**PROBLEM STATEMENT**. Take every line from the entries below that includes the word "Task" and copy it.

**DATA PROVIDED**.
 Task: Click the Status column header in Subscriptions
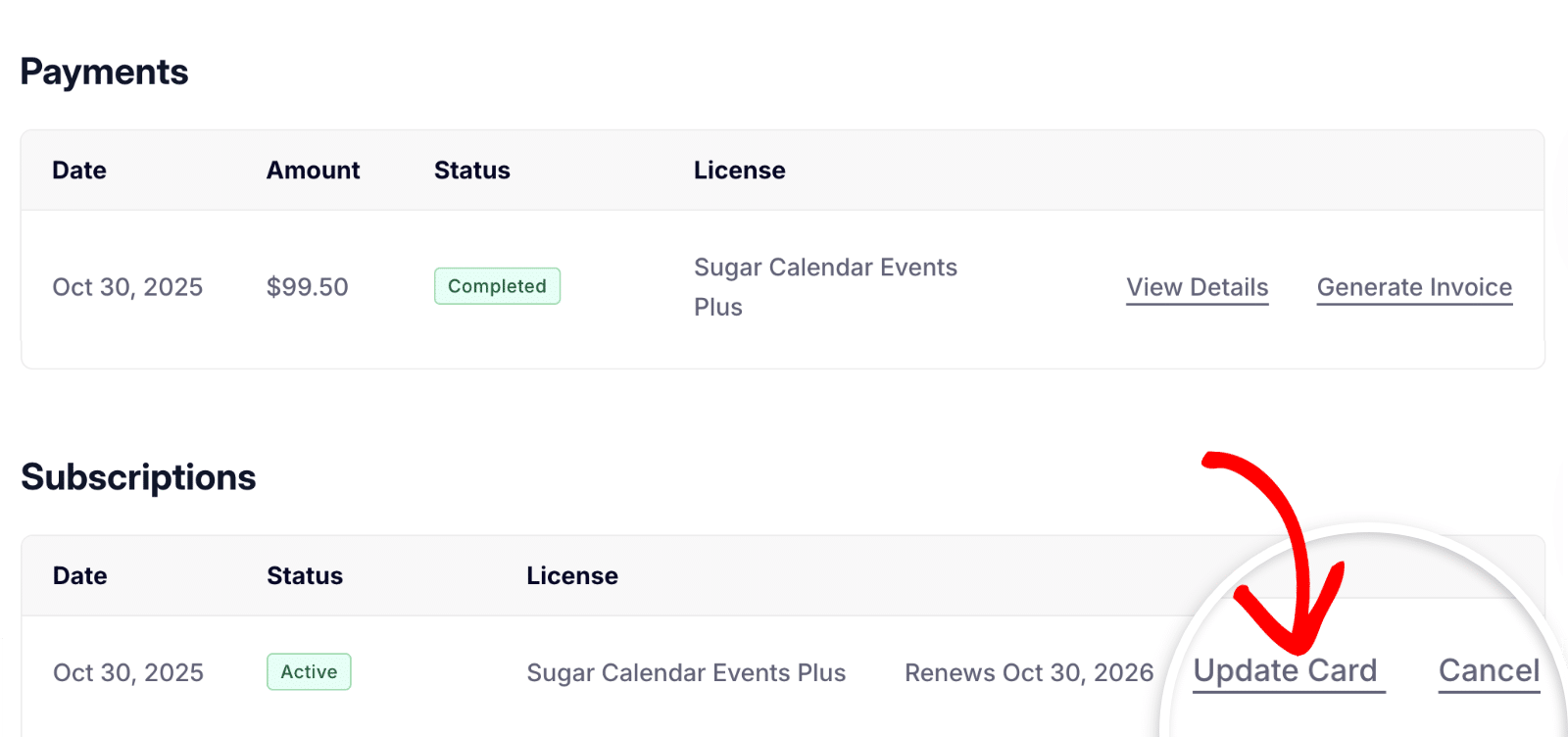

* * *

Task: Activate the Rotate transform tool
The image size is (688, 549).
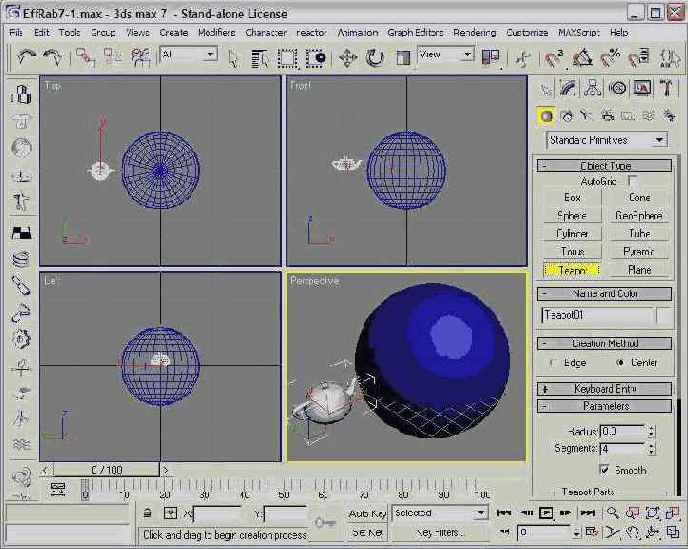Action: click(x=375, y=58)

==

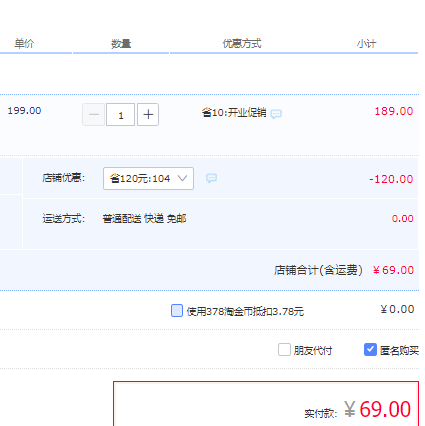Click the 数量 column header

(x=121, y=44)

**RESPONSE TO THE EXERCISE**.
 Task: Click the Status column header in Subscriptions
Task: Activate the Rotate transform tool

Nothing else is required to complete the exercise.